◆ Provided passage ◆
——

Let $X_{1},\ldots,X_{n}$ be IID with mean $\mu_{X}$ and variance $\sigma_{X}^{2} < \infty$. Let $\overline{X}_{n}\equiv(X_{1}+\cdots+X_{n})/n$ be the sample mean. The central limit theorem (CLT) says that the distribution of $$ \frac{\sqrt{n}}{\sigma_{X}}\left(\mu_{X}-\overline{X}_{n}\right) $$ converges to a standard normal as $n \rightarrow \infty$. Letting $Z$ be a standard normal random variable, the above suggests that it is reasonable to make the approximation \begin{align} \mathbb{P}\left(\left|Z\right|\leq z\right)&\approx\mathbb{P}\left(\frac{\sqrt{n}}{\sigma_{X}}\left|\mu_{X}-\overline{X}_{n}\right|\leq z\right)\\&=\mathbb{P}\left(\overline{X}_{n}-\frac{\sigma_{X}}{\sqrt{n}}z\leq\mu_{X}\leq\overline{X}_{n}+\frac{\sigma_{X}}{\sqrt{n}}z\right). \end{align} Given a level $1-\alpha$ (e.g., $\alpha=0.05$ gives $1-\alpha=0.95$), note that $$ 1-\alpha=\mathbb{P}\left(\left|Z\right|\leq z\right)\implies z=z_{1-\alpha/2} $$ where $z_{\beta}$ is the $\beta$ quantile of a normal distribution (you can find values of $z_\beta$ in a z-table, as you suggest). In conclusion, we have shown that an approximate confidence interval for $\mu_{X}$ is $$ \overline{X}_{n}\pm\frac{\sigma_{X}}{\sqrt{n}}z_{1-\alpha/2}. $$

Your problem

In your case, $\overline{X}_{n}=24.1$, $\sigma_X=0.7155$, $n=80$, $\alpha=0.05$, and $z_{0.975}=1.96$. Therefore, the confidence interval for $\mu_X$ is $$ 24.1\pm\underbrace{\frac{0.7155}{\sqrt{80}}1.96}_a. $$

I don't think your friend's answer is correct: he never used the sample size. If their answer were correct, adding more samples would not narrow the confidence interval: it would stay the same size.

——

◆ Parts of the exercise ◆
**1.** Answer these about the confidence interval passage:
(a) What sample size is given for the problem?
(b) What value is used for $z_{0.975}$?
(c) What does the passage say the friend's answer never used?
**2.** Write a continuation of the confidence interval passage, picking up after its final sentence.

◆ Pixel coordinate grounding data ◆

——

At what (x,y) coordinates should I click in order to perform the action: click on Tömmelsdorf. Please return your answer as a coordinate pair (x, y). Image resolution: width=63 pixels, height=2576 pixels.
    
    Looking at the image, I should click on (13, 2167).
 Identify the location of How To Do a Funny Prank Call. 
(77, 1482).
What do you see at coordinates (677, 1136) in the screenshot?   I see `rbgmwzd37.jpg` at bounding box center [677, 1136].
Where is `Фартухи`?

——

◆ Response list ◆
**1.**
(a) $n=80$
(b) 1.96
(c) The sample size

**2.**
Note: It's unclear what $\sigma$ and $\sigma_X$ are in your question. I assumed $\sigma$ was a sample variance and $\sigma_X$ was the true variance. If you know the true variance, you should use that over the sample variance, which would be, in this context, an estimate of the true variance.